Recap of March Event: Career Advancement in the Field of Publishing

At the March MBPR luncheon, Amy Lindgren, President of Prototype Career Service, nationally syndicated columnist (, and guest expert on Minnesota Public Radio, shared thoughts and experience on career advancement in the field of publishing.

Amy began her presentation by noting that publishing, like all fields, has changed tremendously in recent years. Impacted by everything from technology to globalization to the rise in self-publishing, the field has needed to be agile to stay relevant. As many of us know, with so much going on, it’s easy to lose track of personal career management. With that in mind, Amy asked attendees to consider what keeps them interested in publishing. The audience was provided with a helpful worksheet that laid out three “areas” of publishing to consider (enterprise publishing, publishing as a function, and publishing as a service), several career discovery questions, and some general advancement tips and tools.

An audio recording and the worksheet from this event are available to members in Member Resources. Thanks to Amy and all the attendees for a great event!

Recap of November Event: Contract Negotiations 101

Freelance copyeditor and writer Paula L. Fleming, author business consultant and former agent Laurie Harper, and Hazelden Publishing’s Executive Director of Operations, Lenny Peterson, brought their own perspectives on contract negotiations. Lenny explained that a publisher’s primary goal is consistency in contracts; Paula, that a freelancer is trying to educate the other party on expectations; and Laurie, that an agent’s goal is to protect the client from a worst-case scenario.

__Set task 1__.
Echo the event recaps word for word, from "An audio recording" up to and including "a great event!".
__Set task 2__.
Carry on the publishing event recaps from the point where they stop.
The listing that follows was taken from a separate source and is unrelated to the event recaps.

__Stored data__.
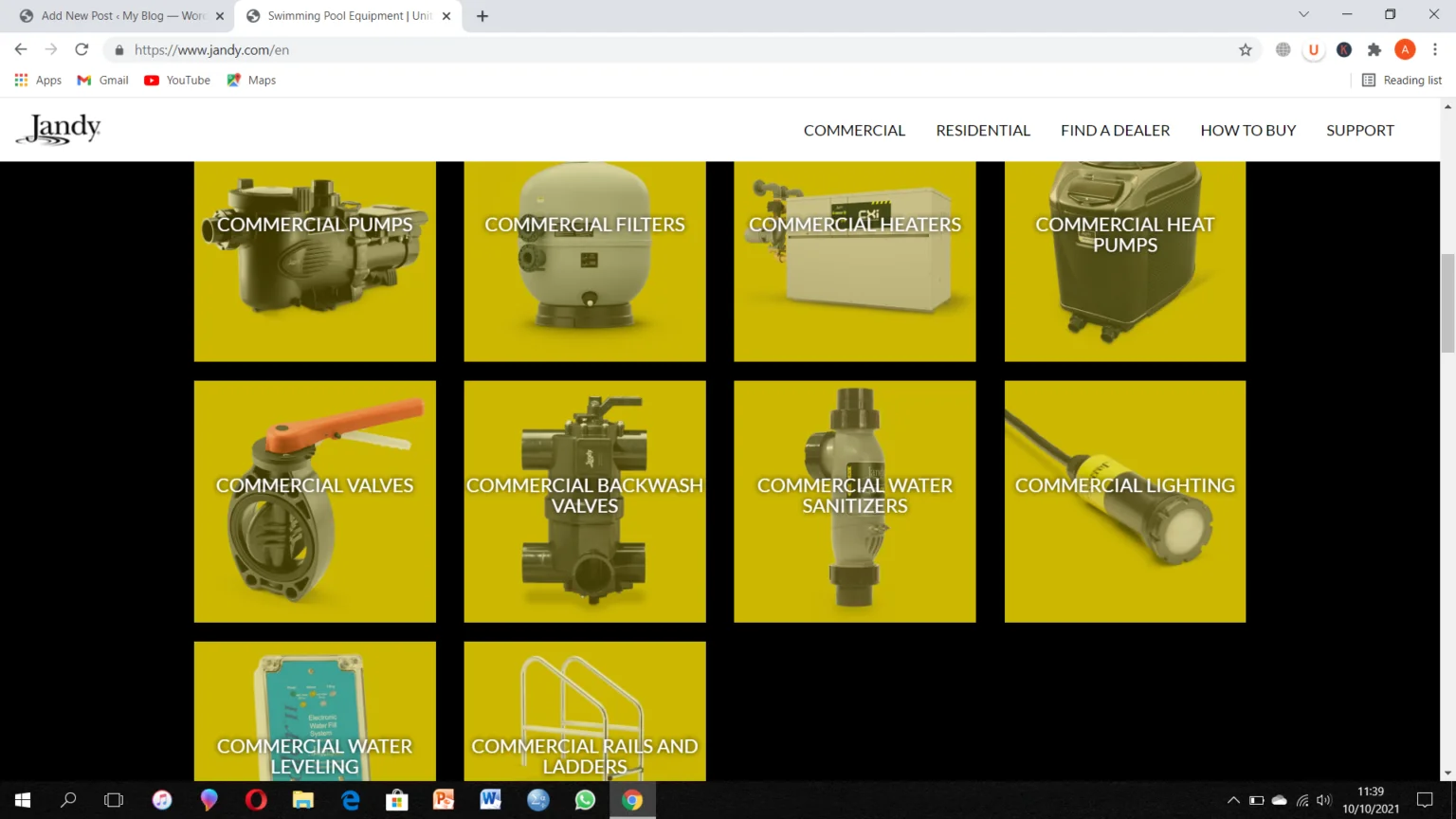Reload the Jandy page
The image size is (1456, 819).
[82, 49]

__Right answer 1__.
An audio recording and the worksheet from this event are available to members in Member Resources. Thanks to Amy and all the attendees for a great event!

__Right answer 2__.
The panelists covered what authors should and should not expect to see in a contract. Determining when a book is out-of-print is an especially pressing issue in an era of e-books. What happens if a publisher decides not to publish must also be considered. As a freelancer, Paula was especially concerned with overly restrictive non-compete clauses that will inhibit her from future work. However, an author should not expect to be given final say over the title, and marketing plans are never included in contracts.

The panelists agreed that tone was also important in negotiating a contract. Total inflexibility is a sign that the relationship might be a difficult one, as was a hyper-focus on the advance. A phone conversation, rather than an email, can often build consensus. At the same time, each party must be willing to walk away.

An audio recording is available to members in Member Resources. Thanks to everyone for a great event!

Recap of September Event: Leveraging Intellectual Property with Content Management Systems

Presenter Colleen Cunningham of F+W Media discussed her company’s experience investing in a content management system (CMS). She explained how in the new workflow, editors marked up finalized manuscripts with XML tags to describe the content since editors know the content best. XML is a format-agnostic tool that keeps elastic assets and is great for storage, repurposing, and future-proofing. Once manuscripts are imported into the CMS, all further edits are completed here, in a central location, instead of separately in print and digital products. The CMS can simultaneously export to InDesign for print, EPUB for ebooks, and HTML for websites. When exported to one of these options, the XML tags run through a filter and automatically sync up with the paragraph styles and character styles (InDesign) or CSS (EPUB and HTML) already set up in a template. This was especially beneficial for long-running series with consistent, templated styles.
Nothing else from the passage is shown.